Produce an exact copy of all records below.

[Opening RECORDED INFORMATION section]

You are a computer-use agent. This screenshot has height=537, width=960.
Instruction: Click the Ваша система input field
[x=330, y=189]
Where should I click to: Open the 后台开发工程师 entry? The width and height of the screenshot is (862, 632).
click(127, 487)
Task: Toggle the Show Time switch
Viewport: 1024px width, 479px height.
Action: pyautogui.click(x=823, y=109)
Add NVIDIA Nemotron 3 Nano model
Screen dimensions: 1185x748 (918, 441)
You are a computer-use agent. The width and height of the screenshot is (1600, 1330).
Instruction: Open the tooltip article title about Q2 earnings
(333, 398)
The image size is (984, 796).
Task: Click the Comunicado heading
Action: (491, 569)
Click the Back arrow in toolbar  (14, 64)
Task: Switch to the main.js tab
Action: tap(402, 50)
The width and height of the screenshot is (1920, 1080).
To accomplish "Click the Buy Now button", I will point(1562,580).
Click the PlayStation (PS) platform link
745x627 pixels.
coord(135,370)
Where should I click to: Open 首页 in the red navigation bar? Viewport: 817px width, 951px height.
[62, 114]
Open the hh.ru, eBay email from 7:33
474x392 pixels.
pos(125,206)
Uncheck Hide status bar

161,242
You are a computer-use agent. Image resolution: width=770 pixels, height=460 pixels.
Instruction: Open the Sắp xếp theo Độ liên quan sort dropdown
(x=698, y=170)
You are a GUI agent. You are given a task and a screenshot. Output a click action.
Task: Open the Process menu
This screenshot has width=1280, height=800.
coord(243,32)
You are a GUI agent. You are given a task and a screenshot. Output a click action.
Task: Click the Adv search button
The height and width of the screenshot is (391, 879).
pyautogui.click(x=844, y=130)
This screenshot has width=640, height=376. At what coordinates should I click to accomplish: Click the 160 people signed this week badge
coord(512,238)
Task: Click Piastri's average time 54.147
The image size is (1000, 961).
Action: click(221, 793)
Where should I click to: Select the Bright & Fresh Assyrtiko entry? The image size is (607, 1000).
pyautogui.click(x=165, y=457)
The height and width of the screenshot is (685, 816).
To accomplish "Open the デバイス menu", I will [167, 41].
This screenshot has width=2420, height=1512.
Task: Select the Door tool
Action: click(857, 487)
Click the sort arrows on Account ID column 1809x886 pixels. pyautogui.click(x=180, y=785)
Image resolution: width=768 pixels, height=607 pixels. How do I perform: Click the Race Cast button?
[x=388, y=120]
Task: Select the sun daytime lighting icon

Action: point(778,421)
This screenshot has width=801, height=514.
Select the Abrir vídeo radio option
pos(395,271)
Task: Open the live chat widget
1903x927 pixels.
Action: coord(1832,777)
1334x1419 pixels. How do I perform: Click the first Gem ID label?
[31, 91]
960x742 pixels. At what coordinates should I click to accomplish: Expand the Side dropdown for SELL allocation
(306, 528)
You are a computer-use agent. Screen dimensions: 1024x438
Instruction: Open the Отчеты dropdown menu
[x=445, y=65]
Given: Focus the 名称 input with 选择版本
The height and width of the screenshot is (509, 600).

[Closing RECORDED INFORMATION section]

TASK OUTPUT:
You are a computer-use agent. This screenshot has height=537, width=960.
Instruction: Click the Ваша система input field
[x=330, y=189]
Where should I click to: Open the 后台开发工程师 entry? The width and height of the screenshot is (862, 632).
click(127, 487)
Task: Toggle the Show Time switch
Viewport: 1024px width, 479px height.
Action: pyautogui.click(x=823, y=109)
Add NVIDIA Nemotron 3 Nano model
Screen dimensions: 1185x748 (918, 441)
You are a computer-use agent. The width and height of the screenshot is (1600, 1330).
Instruction: Open the tooltip article title about Q2 earnings
(333, 398)
The image size is (984, 796).
Task: Click the Comunicado heading
Action: (491, 569)
Click the Back arrow in toolbar  (14, 64)
Task: Switch to the main.js tab
Action: tap(402, 50)
The width and height of the screenshot is (1920, 1080).
To accomplish "Click the Buy Now button", I will point(1562,580).
Click the PlayStation (PS) platform link
745x627 pixels.
coord(135,370)
Where should I click to: Open 首页 in the red navigation bar? Viewport: 817px width, 951px height.
[62, 114]
Open the hh.ru, eBay email from 7:33
474x392 pixels.
pos(125,206)
Uncheck Hide status bar

161,242
You are a computer-use agent. Image resolution: width=770 pixels, height=460 pixels.
Instruction: Open the Sắp xếp theo Độ liên quan sort dropdown
(x=698, y=170)
You are a GUI agent. You are given a task and a screenshot. Output a click action.
Task: Open the Process menu
This screenshot has width=1280, height=800.
coord(243,32)
You are a GUI agent. You are given a task and a screenshot. Output a click action.
Task: Click the Adv search button
The height and width of the screenshot is (391, 879).
pyautogui.click(x=844, y=130)
This screenshot has width=640, height=376. At what coordinates should I click to accomplish: Click the 160 people signed this week badge
coord(512,238)
Task: Click Piastri's average time 54.147
The image size is (1000, 961).
Action: click(221, 793)
Where should I click to: Select the Bright & Fresh Assyrtiko entry? The image size is (607, 1000).
pyautogui.click(x=165, y=457)
The height and width of the screenshot is (685, 816).
To accomplish "Open the デバイス menu", I will [167, 41].
This screenshot has width=2420, height=1512.
Task: Select the Door tool
Action: click(857, 487)
Click the sort arrows on Account ID column 1809x886 pixels. pyautogui.click(x=180, y=785)
Image resolution: width=768 pixels, height=607 pixels. How do I perform: Click the Race Cast button?
[x=388, y=120]
Task: Select the sun daytime lighting icon

Action: point(778,421)
This screenshot has width=801, height=514.
Select the Abrir vídeo radio option
pos(395,271)
Task: Open the live chat widget
1903x927 pixels.
Action: coord(1832,777)
1334x1419 pixels. How do I perform: Click the first Gem ID label?
[31, 91]
960x742 pixels. At what coordinates should I click to accomplish: Expand the Side dropdown for SELL allocation
(306, 528)
You are a computer-use agent. Screen dimensions: 1024x438
Instruction: Open the Отчеты dropdown menu
[x=445, y=65]
Given: Focus the 名称 input with 选择版本
The height and width of the screenshot is (509, 600).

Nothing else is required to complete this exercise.